> [TEXTE EXTRAIT]
_ _ _ _ _ _ _

Des patients en situation de vulnérabilité, au regard parfois désorienté, reçoivent les services de professionnels de la santé dont l’image a été brouillée pour les rendre difficiles à voir. Sur la photo, le message suivant est affiché : «Pas clair? Demandez le français.»
Depuis la fin de janvier, une série d’images circulent sur les médias sociaux, initiative de Réseau TNO Santé, pour inviter les patients francophones qui en ressentent le besoin à réclamer des services en français, langue officielle au territoire.
Par cette campagne, l’organisme appelle également les patients à signaler tout manquement à la Loi sur les langues officielles des TNO, qui prévoit la prestation de soins de santé en français.

Nous voulions stimuler la rétroaction et inviter les résidents à ne pas tenir pour acquis que le service n’existe pas en français aux Territoires du Nord-Ouest, que ce n’est pas grave et que la seule solution est de passer à l’anglais.

_ _ _ _ _ _ _

> [ENTRÉES RÉPERTORIÉES]
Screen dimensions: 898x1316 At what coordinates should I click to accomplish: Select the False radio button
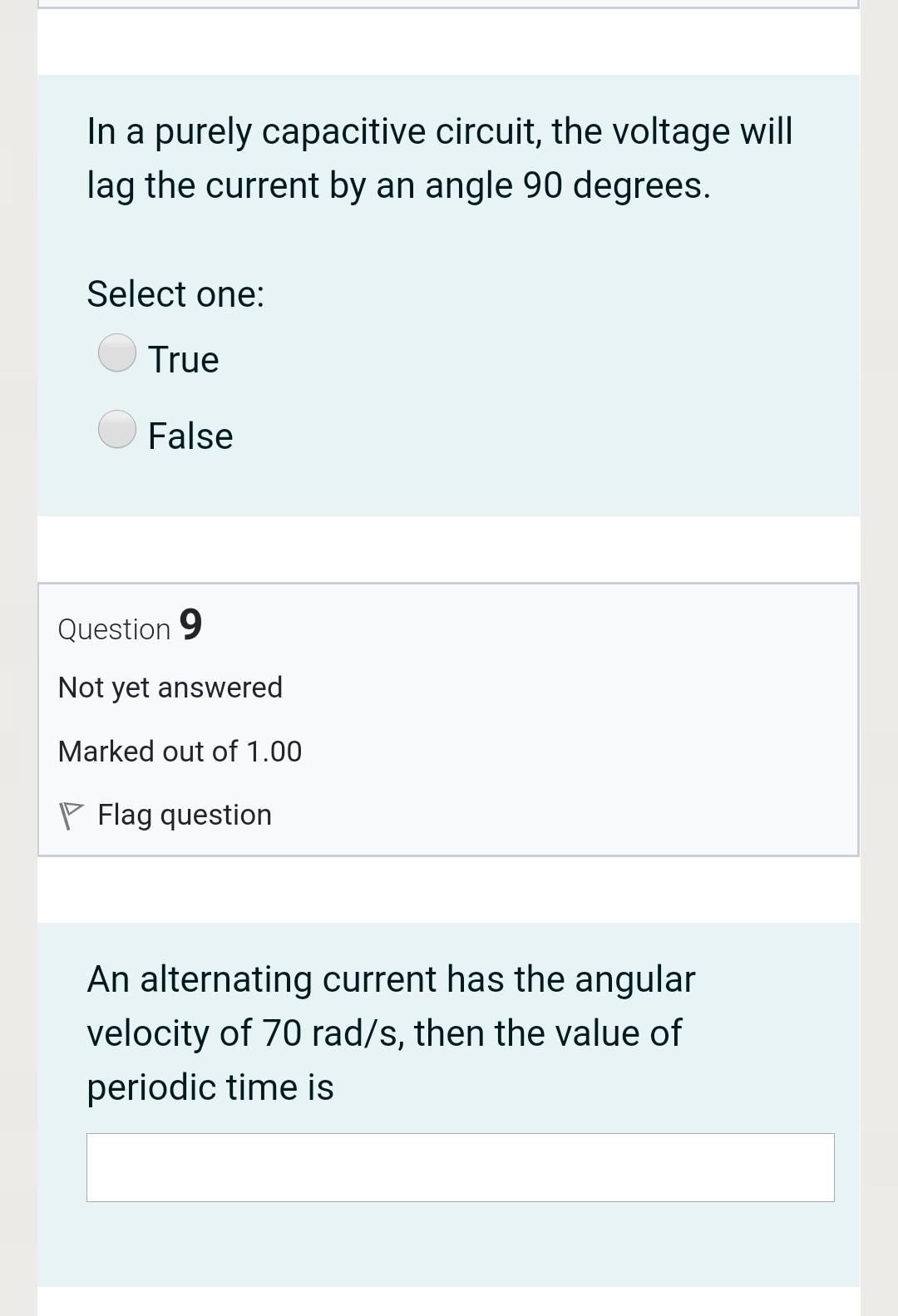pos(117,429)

_ _ _ _ _ _ _

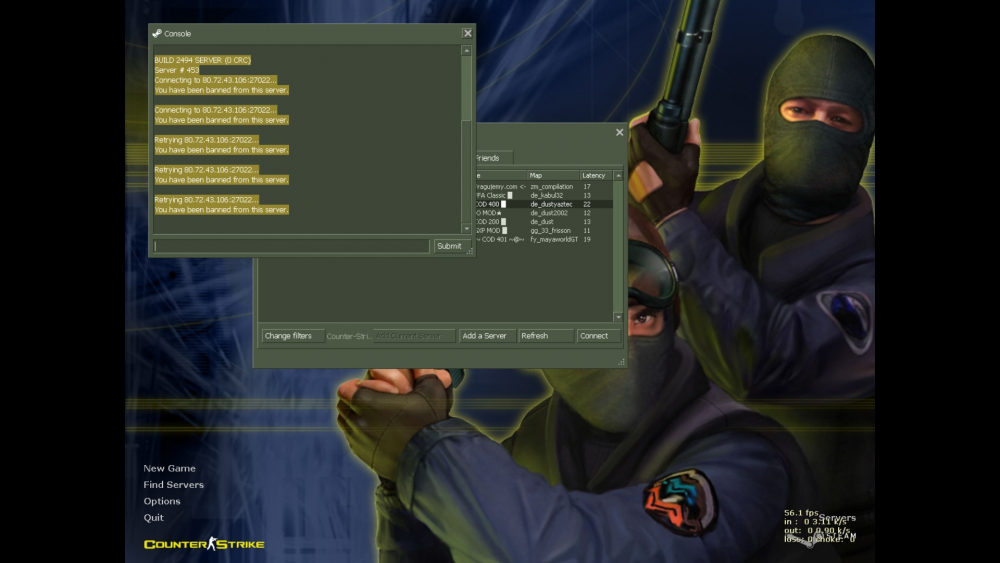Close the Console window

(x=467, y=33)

_ _ _ _ _ _ _

> [CONSIGNES À SUIVRE] Recopiez le passage du texte sur la campagne de Réseau TNO Santé, en commençant par « Par cette campagne, l’organisme » et en allant jusqu'à « passer à l’anglais. » inclus.

> [RÉPONSE]
Par cette campagne, l’organisme appelle également les patients à signaler tout manquement à la Loi sur les langues officielles des TNO, qui prévoit la prestation de soins de santé en français.

Nous voulions stimuler la rétroaction et inviter les résidents à ne pas tenir pour acquis que le service n’existe pas en français aux Territoires du Nord-Ouest, que ce n’est pas grave et que la seule solution est de passer à l’anglais.